The period after you have your baby can be filled with countless emotions. You may feel anything from joy to fear to sadness.

If your feelings of sadness become severe and start to interfere with your everyday life, you may be experiencing postpartum depression (PPD).

Symptoms usually start within a few weeks of delivery, though they may develop up to six months afterward. They may include mood swings, trouble bonding with your baby, and difficulty thinking or making decisions.

If you feel like you may be depressed, you aren’t alone. The most effective way to diagnose and treat PPD is by visiting your doctor.

They can evaluate your symptoms and devise the best treatment plan for you. You may benefit from psychotherapy, antidepressants, or some combination of both.

There are also things you can do at home to help cope with everyday life. Keep reading for more on how to deal with PPD.

1. Exercise when you can

Researchers in Australia explain that exercise may have an antidepressant effect for women with PPD. In particular, walking with baby in a stroller might be an easy way to get in some steps and breathe fresh air. In a study published in Mental Health and Physical Activity, walking was found to be a statistically significant way to ease depression.

Can’t fit in a long exercise session? Try working out for 10 minutes a few times during the day. Fitness Blender is a good resource for short, simple workouts that you can do without any equipment.

2. Maintain a healthy diet

Healthy eating alone won’t cure PPD. Still, getting into the habit of eating nutritious foods can help you feel better and give your body the nutrients you need.
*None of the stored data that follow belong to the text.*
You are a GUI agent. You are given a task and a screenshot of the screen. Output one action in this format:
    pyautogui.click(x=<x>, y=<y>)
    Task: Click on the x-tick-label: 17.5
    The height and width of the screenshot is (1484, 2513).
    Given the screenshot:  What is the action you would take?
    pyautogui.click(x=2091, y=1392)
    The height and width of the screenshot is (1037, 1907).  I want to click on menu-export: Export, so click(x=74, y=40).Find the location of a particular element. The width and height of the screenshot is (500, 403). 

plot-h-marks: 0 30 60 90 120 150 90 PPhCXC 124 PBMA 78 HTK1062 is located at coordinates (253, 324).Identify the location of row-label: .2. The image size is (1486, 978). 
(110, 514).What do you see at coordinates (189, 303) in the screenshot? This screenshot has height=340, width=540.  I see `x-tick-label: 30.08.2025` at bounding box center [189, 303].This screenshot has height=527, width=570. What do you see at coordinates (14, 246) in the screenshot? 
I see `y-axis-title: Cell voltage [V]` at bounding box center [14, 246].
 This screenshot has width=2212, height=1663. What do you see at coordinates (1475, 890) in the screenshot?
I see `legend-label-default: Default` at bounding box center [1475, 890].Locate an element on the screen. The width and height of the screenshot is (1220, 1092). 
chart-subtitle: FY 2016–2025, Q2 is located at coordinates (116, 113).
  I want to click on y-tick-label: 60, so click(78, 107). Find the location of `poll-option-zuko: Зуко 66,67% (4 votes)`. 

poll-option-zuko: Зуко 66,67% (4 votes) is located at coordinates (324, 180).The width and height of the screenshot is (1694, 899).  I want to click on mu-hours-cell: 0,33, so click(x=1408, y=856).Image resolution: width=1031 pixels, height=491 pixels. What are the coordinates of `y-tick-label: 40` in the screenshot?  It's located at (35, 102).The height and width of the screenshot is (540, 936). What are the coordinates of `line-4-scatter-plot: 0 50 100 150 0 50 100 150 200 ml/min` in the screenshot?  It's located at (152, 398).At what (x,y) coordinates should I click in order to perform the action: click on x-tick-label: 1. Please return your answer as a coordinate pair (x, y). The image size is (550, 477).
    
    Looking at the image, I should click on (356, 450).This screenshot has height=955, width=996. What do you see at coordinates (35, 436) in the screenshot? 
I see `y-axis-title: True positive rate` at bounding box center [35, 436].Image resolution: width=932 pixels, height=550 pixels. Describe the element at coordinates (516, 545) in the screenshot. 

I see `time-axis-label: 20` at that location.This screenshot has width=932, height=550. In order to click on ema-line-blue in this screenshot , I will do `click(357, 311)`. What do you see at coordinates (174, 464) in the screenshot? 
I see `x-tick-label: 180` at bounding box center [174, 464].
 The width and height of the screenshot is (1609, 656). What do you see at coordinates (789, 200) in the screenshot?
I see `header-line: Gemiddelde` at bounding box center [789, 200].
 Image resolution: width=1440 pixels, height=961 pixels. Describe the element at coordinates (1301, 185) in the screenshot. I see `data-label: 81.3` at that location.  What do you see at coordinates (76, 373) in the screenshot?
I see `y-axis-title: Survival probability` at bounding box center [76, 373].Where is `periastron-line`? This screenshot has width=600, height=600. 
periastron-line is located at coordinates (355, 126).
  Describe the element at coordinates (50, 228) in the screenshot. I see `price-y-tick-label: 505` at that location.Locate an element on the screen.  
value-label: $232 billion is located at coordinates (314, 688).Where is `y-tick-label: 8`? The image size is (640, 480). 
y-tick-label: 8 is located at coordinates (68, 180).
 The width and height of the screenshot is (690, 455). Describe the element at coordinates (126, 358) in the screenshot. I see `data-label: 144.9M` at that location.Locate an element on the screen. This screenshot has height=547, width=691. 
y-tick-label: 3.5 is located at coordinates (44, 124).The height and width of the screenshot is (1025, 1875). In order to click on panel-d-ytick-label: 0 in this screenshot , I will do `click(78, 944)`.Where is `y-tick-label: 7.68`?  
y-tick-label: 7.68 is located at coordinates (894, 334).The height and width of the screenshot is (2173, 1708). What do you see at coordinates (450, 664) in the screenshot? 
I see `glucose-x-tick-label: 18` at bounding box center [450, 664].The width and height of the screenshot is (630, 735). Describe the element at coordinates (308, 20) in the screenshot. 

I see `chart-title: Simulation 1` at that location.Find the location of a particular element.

Try planning the week’s meals on the weekend and even preparing healthy snacks ahead of time. Think whole foods, such as chopped carrots and cubed cheese or apple slices and peanut butter, that are easy to grab on the go.

3. Create time for yourself

You may feel stuck on the couch breast-feeding. Maybe you’re feeling overwhelmed by work, household responsibilities, or your older children. Instead of dealing with these stresses alone, reach out for help. Take up your mother-in-law on her offer of free babysitting. Let your partner or another trusted adult take the baby for an hour or two.

Go on a walk, take a nap, go to a movie, or do some yoga and meditation.

4. Make time to rest

You’ve probably been told to “sleep when the baby sleeps.” This advice may get annoying after a while, but it’s rooted in science. A 2009 report details how women who got the least sleep also experienced the most depressive symptoms.
In particular, this applied to women who clocked fewer than four hours of sleep between midnight and 6 a.m. or fewer than 60 minutes of napping throughout the day.

5. Focus on fish oils

Now is also a good time to beef up your intake of omega-3 fatty acids, like DHA. According to an article published by the Journal of Affective Disorders, women who have low levels of DHA have higher rates of postpartum depression.

Seafood is an excellent dietary source of DHA. If you’re a vegetarian, flaxseed oil is another great source. You can also find supplements at your local grocery store.

6. Examine your breast-feeding

A 2012 study suggests that breast-feeding may reduce your risk of developing PPD. This supposed protection may extend all the way to the fourth month after delivery. If nursing is something you enjoy, keep at it.

That being said, there are some cases where women develop depression symptoms while breast-feeding. This condition is called Dysmorphic Milk Ejection Reflex or D-MER. With D-MER, you might experience sudden feelings of sadness, agitation, or anger that last several minutes after your milk lets down. In the end, choose the feeding method that feels right to you.

7. Resist isolation

The days may blend together, making you feel isolated at times. A study published by the Canadian Journal of Psychiatry shows that talking about your feelings with others can help shift your mood. Researchers discovered that new mothers had lower levels of depression after regularly speaking with experienced mothers who had previously experienced PPD. These results extended to four weeks and then eight weeks after delivery.

Try your best to get out or at least chat with other adults and moms for support.